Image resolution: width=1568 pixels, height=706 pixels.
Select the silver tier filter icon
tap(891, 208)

---

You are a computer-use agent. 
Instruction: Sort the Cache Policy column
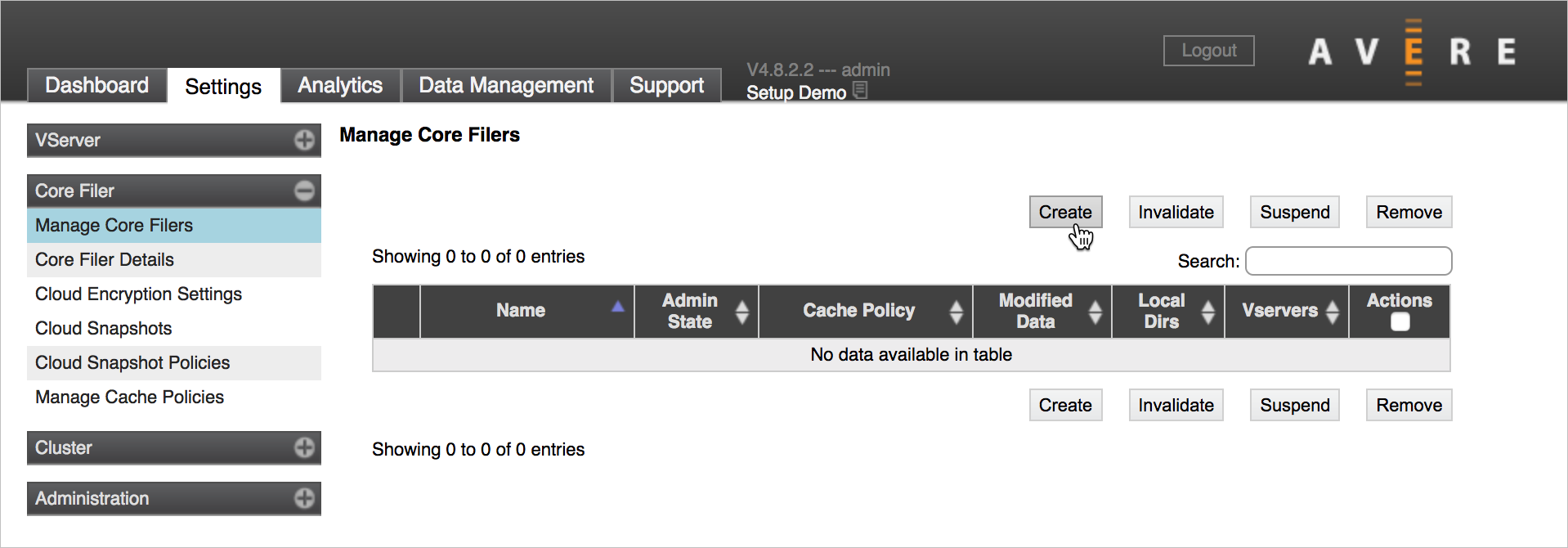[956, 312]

→ Exercise details: Reproduce the data verbatim, starting at the line that contains "Image resolution: width=1568" and ending after the line that contains "tap(891, 208)".

→ Exercise output:
Image resolution: width=1568 pixels, height=706 pixels.
Select the silver tier filter icon
tap(891, 208)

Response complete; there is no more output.